We could see that the man had not followed us. But we soon heard the ruckus of the mirror dwellers again at our heels. Mounted, they had nearly caught up with us: a mob of familiar faces, made foreign by anger and suspicion. Hastened by our proximity to the prize and the close pursuit, we urged our stolen horses onward and upward. We had the lead. We could not lose it.
We found the outcrop. We leaped from horseback and stumbled to the mouth of the cave, the militia’s shouts lending me speed, even as I trembled so terribly I could barely stand. My brother and I clambered through the cave. The sounds of rushing water grew louder. Behind us were the yelling vigilantes. Their angry voices joined with the torrent’s echoes in terrible confusion. The ground grew wet. My heart felt near to bursting. We crested a rocky rise and came upon the spilling stream. Alas, gravity had won. Walter and I had arrived at a perfectly natural waterfall, the deluge streaming away from Heaven’s sun and falling ever downward to hell.
My brother screamed. He rushed forward. Feverishly, he collapsed into the frigid pool on the cave floor. The water came up to his waist. He hollered in disbelief and thrust his hands into the deluge. We would not return home—not to the one we knew. Two mirror dwellers grabbed my shoulders and brought me to my knees. Edgar and Jonathan waded into the water to grapple my brother as the falls poured upon him. Walter would not fight them off. He had not wanted to live in irons, but I had been afraid to die free. And so we found ourselves in irons again, marched from the cave with our hands manacled behind. I tried to tell them our story, but it came across mere ranting delirium, only reinforcing their convictions that my brother and I were apostate.
Of all of them, you alone have encouraged me to speak and have listened without judgment. And so I beg of your mercy—as they take us back to your mirror village in chains and speak of the gallows, of burning, of weighing us down on the lake bottom—consider what a lonely thing it is to die in a world to which you do not belong.

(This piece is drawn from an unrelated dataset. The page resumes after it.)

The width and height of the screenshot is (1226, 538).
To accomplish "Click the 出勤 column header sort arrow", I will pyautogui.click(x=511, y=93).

I have two hopes. The first lies in the world we left, hidden in a bit of parchment. I hope we will ride back into town to find Edgar waiting, his one hand grasping the hilt of a sword, our desperate note concealed in his pocket. Perhaps Jonathan Wells will be with him, perhaps every able-bodied, free-willed person from our village, all armed to stand with us. My second hope lies in this world we’ve found ourselves in. My second hope is in you, who might not be my friend but is certainly an honest man. If my old friends have not carried over for friendship’s sake, you, my new friend will stand with us, even if it means defying them all. Even if it means confronting the unjust world you know and casting yourself into a world you’ve never imagined. I will not perish in flame, and my brother will not drown alone. We will not die friendless and estranged. But that may be only if the one who has been willing to listen is also willing to speak. Consider, but quickly now, I implore you. I can see the village ahead. We’re almost home.